* _READING TEXT_
Concerned about primary care in BC? Learn more below.
When computer systems degrade, rebooting can help. It clears away mountains of operational crud that has accumulated over time, to the point it is now getting in the way of performing even basic tasks.
After a reboot, things are cleaner. You're left with the same resources you had before, but refreshed, unencumbered, and running at full capacity. With a few adjustments to the system, you can often keep it running smoothly and more efficiently without degrading over time as it did before.
Reboots are fast. They don't require throwing out large, expensive equipment, massive short-term capital expenditures, or throwing away everything to build something new from the ground up. They don't need years of meetings and planning.
Primary care in BC needs a reboot. It's already started. This is what it looks like.
For more details about specific changes, I'd recommend the BC Health Care Matters, Everyone deserves a family doc, and BC Family Doctors websites.
Everyone involved needs to agree on some basic goals and principles. The most foundational are:
Ready access to effective longitudinal primary care for all British Columbians is critical.
This is the highest value intervention we can make.
The current situation is a disaster and must change now.
The following principles must guide our actions.

Stored records:
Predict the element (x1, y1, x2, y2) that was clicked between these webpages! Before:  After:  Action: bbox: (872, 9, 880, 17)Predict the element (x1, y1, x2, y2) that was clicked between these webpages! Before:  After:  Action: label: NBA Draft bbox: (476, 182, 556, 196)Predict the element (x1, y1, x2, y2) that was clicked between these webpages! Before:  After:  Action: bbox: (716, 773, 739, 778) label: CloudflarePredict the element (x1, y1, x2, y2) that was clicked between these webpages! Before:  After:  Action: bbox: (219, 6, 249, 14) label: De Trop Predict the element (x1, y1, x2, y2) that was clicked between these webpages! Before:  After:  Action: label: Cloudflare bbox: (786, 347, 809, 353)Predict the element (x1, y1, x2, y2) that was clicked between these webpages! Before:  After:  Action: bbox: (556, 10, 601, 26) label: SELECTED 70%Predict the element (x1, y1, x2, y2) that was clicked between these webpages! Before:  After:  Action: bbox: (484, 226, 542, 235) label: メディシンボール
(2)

* _WORK TO COMPLETE_
Reproduce, word for word, the part of the primary care text starting at "When computer systems" and ending at "it did before.".

* _RESULT BELOW_
When computer systems degrade, rebooting can help. It clears away mountains of operational crud that has accumulated over time, to the point it is now getting in the way of performing even basic tasks.
After a reboot, things are cleaner. You're left with the same resources you had before, but refreshed, unencumbered, and running at full capacity. With a few adjustments to the system, you can often keep it running smoothly and more efficiently without degrading over time as it did before.